Es extraño cómo la vida puede dar un giro en un solo respiro, cómo el corazón más frío puede derretirse con el calor de los brazos de alguien rodeándote.

La luz del sol matutino se filtraba en la habitación de Sebastián, derramando suaves rayos amarillos sobre las sábanas enredadas y la curva expuesta de mi hombro. Yacía con mi cabeza descansando sobre su pecho, el ritmo constante de su corazón bajo mi oído como una canción de cuna que nunca supe que necesitaba. Habían pasado tres días desde que finalmente lo dejé entrar—verdaderamente entrar—y era como despertar de una guerra y encontrar el paraíso.

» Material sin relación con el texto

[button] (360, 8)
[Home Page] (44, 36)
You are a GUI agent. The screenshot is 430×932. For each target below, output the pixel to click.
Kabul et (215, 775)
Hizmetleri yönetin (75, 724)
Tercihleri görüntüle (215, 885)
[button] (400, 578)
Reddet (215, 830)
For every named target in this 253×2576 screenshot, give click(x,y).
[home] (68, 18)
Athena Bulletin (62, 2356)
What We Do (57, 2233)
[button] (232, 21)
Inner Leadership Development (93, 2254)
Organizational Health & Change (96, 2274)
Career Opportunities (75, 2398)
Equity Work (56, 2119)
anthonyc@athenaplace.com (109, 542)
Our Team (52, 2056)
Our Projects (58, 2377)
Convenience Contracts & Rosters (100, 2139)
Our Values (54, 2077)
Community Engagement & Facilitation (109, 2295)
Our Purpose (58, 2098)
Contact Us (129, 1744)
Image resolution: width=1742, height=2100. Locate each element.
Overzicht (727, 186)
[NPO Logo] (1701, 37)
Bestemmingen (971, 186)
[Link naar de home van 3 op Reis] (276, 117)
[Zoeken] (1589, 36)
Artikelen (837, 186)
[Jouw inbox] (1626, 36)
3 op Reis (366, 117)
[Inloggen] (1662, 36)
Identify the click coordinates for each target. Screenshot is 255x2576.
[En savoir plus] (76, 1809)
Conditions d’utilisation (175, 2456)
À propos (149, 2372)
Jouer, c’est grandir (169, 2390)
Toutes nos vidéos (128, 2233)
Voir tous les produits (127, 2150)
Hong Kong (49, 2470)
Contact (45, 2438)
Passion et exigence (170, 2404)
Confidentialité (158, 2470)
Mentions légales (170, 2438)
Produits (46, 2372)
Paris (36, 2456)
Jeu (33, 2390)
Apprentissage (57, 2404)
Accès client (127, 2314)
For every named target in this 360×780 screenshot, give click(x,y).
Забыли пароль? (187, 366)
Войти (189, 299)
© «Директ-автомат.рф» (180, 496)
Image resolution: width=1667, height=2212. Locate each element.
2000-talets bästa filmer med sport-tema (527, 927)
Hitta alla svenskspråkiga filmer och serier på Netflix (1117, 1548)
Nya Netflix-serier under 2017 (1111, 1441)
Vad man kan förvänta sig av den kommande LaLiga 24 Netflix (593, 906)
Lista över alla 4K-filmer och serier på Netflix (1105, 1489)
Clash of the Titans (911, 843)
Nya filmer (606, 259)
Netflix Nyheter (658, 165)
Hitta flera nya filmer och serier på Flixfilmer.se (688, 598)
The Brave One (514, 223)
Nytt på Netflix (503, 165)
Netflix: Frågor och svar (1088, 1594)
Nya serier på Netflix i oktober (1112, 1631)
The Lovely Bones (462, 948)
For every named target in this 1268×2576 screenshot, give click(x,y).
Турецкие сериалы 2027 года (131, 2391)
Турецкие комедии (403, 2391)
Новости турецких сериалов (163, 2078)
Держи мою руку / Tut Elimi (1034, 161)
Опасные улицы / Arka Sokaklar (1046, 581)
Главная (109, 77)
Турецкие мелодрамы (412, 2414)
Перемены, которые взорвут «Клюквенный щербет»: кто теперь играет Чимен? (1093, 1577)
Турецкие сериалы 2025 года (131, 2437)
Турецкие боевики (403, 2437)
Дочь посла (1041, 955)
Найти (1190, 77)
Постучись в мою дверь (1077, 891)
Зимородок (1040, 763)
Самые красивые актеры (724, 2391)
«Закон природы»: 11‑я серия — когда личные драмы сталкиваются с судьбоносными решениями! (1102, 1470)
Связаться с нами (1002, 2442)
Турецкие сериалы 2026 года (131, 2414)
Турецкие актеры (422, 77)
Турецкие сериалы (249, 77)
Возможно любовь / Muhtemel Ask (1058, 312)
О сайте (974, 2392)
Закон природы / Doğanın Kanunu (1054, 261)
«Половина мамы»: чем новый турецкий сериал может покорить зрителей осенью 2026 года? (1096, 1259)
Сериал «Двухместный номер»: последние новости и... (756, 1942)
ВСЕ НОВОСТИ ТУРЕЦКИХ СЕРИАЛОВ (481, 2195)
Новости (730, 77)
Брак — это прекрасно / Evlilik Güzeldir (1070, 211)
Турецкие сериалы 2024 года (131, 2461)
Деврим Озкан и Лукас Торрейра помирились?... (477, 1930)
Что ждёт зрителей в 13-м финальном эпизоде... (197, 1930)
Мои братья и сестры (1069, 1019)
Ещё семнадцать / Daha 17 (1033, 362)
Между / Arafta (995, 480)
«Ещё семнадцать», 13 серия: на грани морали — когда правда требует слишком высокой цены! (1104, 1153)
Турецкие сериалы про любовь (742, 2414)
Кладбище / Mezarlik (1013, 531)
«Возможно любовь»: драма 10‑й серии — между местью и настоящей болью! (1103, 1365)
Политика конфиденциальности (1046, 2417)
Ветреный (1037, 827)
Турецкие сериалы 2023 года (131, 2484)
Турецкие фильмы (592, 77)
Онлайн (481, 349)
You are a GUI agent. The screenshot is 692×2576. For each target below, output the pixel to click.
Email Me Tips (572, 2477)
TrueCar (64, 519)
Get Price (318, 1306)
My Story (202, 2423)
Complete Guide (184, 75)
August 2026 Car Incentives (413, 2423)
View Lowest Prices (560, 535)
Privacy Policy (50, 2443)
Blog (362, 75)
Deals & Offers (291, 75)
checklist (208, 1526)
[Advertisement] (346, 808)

Y de cierta manera, lo era. Había vivido una vida de órdenes interminables, sangre y sombras. Ahora, cada día, me despertaba con el olor a panqueques de canela y el sonido de Sebastián tarareando viejas canciones de rock mientras cocinaba. Nunca pensé que tendría esto.

—¿Cass? —su voz era un murmullo bajo junto a mí, sus labios rozando mi cabello—. ¿Estás despierta, hermosa?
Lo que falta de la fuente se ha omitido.